Another Day Of Infamy

PrintPrintEmailEmailWhat is history? Is it something we decide on the best available evidence, weighing and culling the many varied accounts of the past? Or is it, instead, something to be decreed and imposed on us, decided by what some politicians say or maybe a judge somewhere? These questions may seem banal or obvious, but they have become very real —ever since the U.S. Congress recently decided to write the main tenet of a conspiracy theory into an official bill.

The amendment in question was tacked onto a defense bill and passed by both houses of Congress last October. It calls on the President to restore Rear Adm. Husband E. Kimmel and Maj. Gen. Walter C. Short posthumously to the highest ranks they held at the onset of World War II.

Kimmel and Short were, respectively, the Navy and Army commanders at Pearl Harbor at the time of the Japanese sneak attack there; they were demoted upon their subsequent forced retirements. Asking to restore their ranks is the most, legally, that our national legislature can do. The final decision will rest with the President. Congress would like him to exculpate both men, because they “were not provided necessary and critical intelligence . .. that would have alerted them to prepare for the attack.”

This last line is the rub. It passes the buck for the fiasco at Pearl Harbor to the high command in Washington at the time, most prominently President Franklin D. Roosevelt and Army Chief of Staff Gen. George C. Marshall. In so doing, it gives credence to the very ur-conspiracy theory of American history, the notion that Roosevelt or Marshall or both knew the Japanese attack was coming but deliberately kept the Pearl Harbor garrison in the dark, in order to maneuver America into World War II.

The backers of the bill have insisted that they are not passing on blame to any particular person or persons. Former Delaware senator William V. Roth, Jr., the amendment’s main sponsor, claims that what happened at Pearl Harbor “was a systemic failure in which the gravest mistakes were made by the Washington authorities.” But this is disingenuous, at best—a clever political maneuver that makes for bad history. If “critical intelligence” was indeed withheld in Washington, intentionally or not, wasn’t someone to blame for the loss of 2,403 American lives on December 7,1941, the “date that will live in infamy”?

A series of military and congressional investigations in the 1940s sought to answer this very question. Their general conclusions were the same as those of a 1995 Pentagon review, which determined that responsibility for the defense of Pearl Harbor that terrible day “should be broadly shared” but that “the intelligence available to Adm. Kimmel and Gen. Short was sufficient to justify a higher level of vigilance than they chose to maintain.”

The vast majority of historians concur, and they are supported by the facts. There was plenty of infamy to go around for Pearl Harbor. The high command in Washington did blunder in not sharing every last scrap of information it had with Kimmel and Short. For that matter, even a garrison that knew the very moment of the Japanese attack would have had trouble resisting it, what with our unforgivable lack of preparedness more than two years after the rest of the world had marched off to war.
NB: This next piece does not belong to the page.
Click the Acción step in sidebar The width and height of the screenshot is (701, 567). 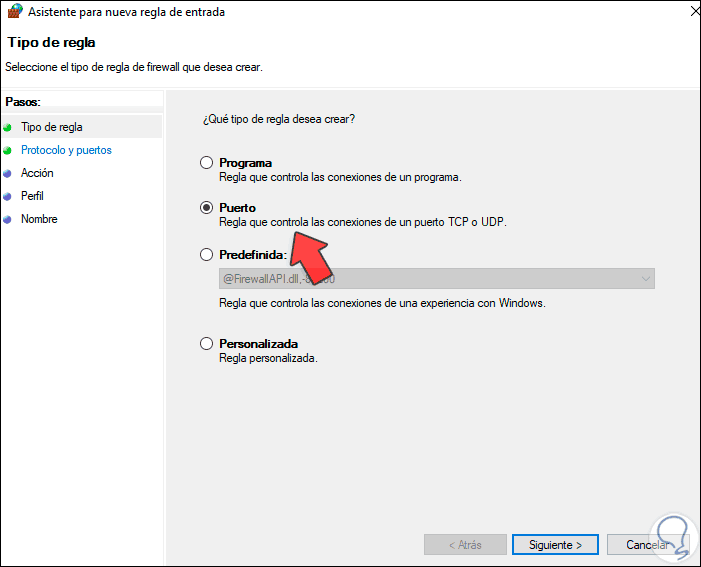[x=37, y=173]
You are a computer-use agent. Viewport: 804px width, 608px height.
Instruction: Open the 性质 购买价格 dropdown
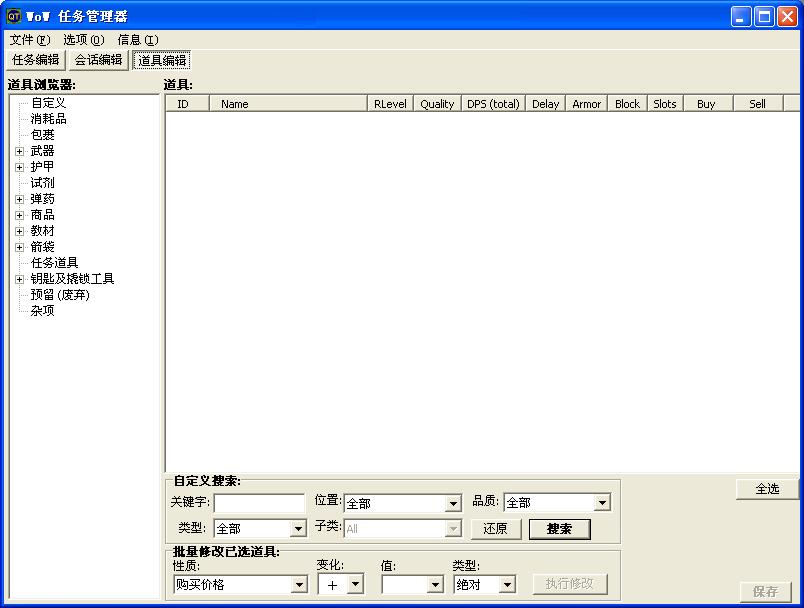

Yet Washington did pass on ample warnings that war might be imminent. On October 16, 1941, the Office of the Chief of Naval Operations (OPNAV) sent a message to Kimmel advising him that a new cabinet in Japan was likely to be “strongly nationalistic and antiAmerican.” It advised that “hostilities between Japan and Russia are a strong possibility” and went on to warn, “Since the US and Britain are held responsible by Japan for her present desperate situation there is also a possibility that Japan may attack these two powers. In view of these possibilities you will take due precautions. …”

A further Navy Department message, received by Kimmel on November 27, was even more explicit, beginning: “This despatch is to be considered a war warning. Negotiations with Japan looking toward stabilization of conditions in the Pacific have ceased and an aggressive move by Japan is expected within the next few days.” This message stated that the most likely target of a Japanese attack would be “either the Philippines Thai or Kra Peninsula or possibly Borneo” but ordered Kimmel to “execute an appropriate defensive deployment preparatory to carrying out the tasks assigned in WPL [War Plan] 46. Inform district and army authorities. A similar warning is being sent by War Department. …”

Finally, on December 3, 1941, the Office of the Chief of Naval Operations warned Kimmel that Japanese diplomats in London, Hong Kong, Singapore, Manila, and Washington had been instructed to destroy their top code machines “and all secret documents.” Remarkably, Kimmel would later testify that he did not consider the destruction of the code machines to be “of any vital importance.” Indeed, no warnings of any sort, from either Washington or their own intelligence officers, moved Short and Kimmel to take any special precautions.